It might seem obvious that falling asleep at work is a sackable offence. But a recent tribunal ruling reminds employers to look at the bigger picture before jumping to dismissal.
Okoro v Bidvest Noonan (UK) Ltd
In Okoro v Bidvest Noonan (UK) Ltd, Mr Okoro worked as a CCTV controller. He nodded off briefly while on duty and was later dismissed for gross misconduct.
Mr Okoro brought an unfair dismissal claim. The tribunal agreed that the employer had followed the right steps when investigating and forming its belief that he’d fallen asleep (based on the Burchell test). But it still found the dismissal to be unfair.
Why was this dismissal unfair?
The tribunal found that the dismissal wasn’t a reasonable response in the circumstances (Sainsbury’s v Hitt), highlighting several key factors:
- Mr Okoro had 16 years of unblemished service.

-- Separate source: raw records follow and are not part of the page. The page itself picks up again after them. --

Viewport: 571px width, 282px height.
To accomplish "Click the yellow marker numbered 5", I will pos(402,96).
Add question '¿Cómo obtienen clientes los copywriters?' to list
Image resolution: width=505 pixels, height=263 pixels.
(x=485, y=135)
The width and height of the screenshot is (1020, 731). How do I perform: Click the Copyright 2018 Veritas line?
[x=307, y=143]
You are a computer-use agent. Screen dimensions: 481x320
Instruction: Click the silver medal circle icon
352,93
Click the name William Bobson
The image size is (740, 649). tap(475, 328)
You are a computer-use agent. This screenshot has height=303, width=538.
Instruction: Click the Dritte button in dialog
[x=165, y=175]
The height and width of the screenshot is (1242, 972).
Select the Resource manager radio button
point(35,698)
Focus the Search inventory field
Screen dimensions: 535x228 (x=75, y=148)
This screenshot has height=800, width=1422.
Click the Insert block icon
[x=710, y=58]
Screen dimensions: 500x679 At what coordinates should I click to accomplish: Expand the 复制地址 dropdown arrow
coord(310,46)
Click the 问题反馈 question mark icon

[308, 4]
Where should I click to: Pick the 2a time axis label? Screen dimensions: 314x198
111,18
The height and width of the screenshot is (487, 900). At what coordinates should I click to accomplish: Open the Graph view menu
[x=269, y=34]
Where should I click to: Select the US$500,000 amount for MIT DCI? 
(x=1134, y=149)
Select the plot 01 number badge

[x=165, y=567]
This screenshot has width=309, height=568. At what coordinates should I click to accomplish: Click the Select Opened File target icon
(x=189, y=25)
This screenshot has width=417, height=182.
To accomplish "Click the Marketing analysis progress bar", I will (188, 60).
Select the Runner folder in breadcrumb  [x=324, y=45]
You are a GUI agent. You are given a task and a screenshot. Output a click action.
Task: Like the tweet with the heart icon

- The incident was brief – he was asleep for just 15 minutes.
- Falling asleep wasn’t listed as gross misconduct in the company’s disciplinary policy.
- There were no serious consequences from the incident.
He was awarded over £20,000 in compensation.
Lessons for employers and HR teams
Even when misconduct is proven, employers must consider the wider context before deciding to dismiss:
- Check your policies
If you want to treat certain behaviour as gross misconduct, be clear in your disciplinary rules. - Consider the individual
Long service and a clean record weigh heavily against dismissal. - Assess the impact
Was the conduct deliberate? Did it cause real harm?
In short, not every mistake justifies dismissal – and failing to recognise that could prove costly.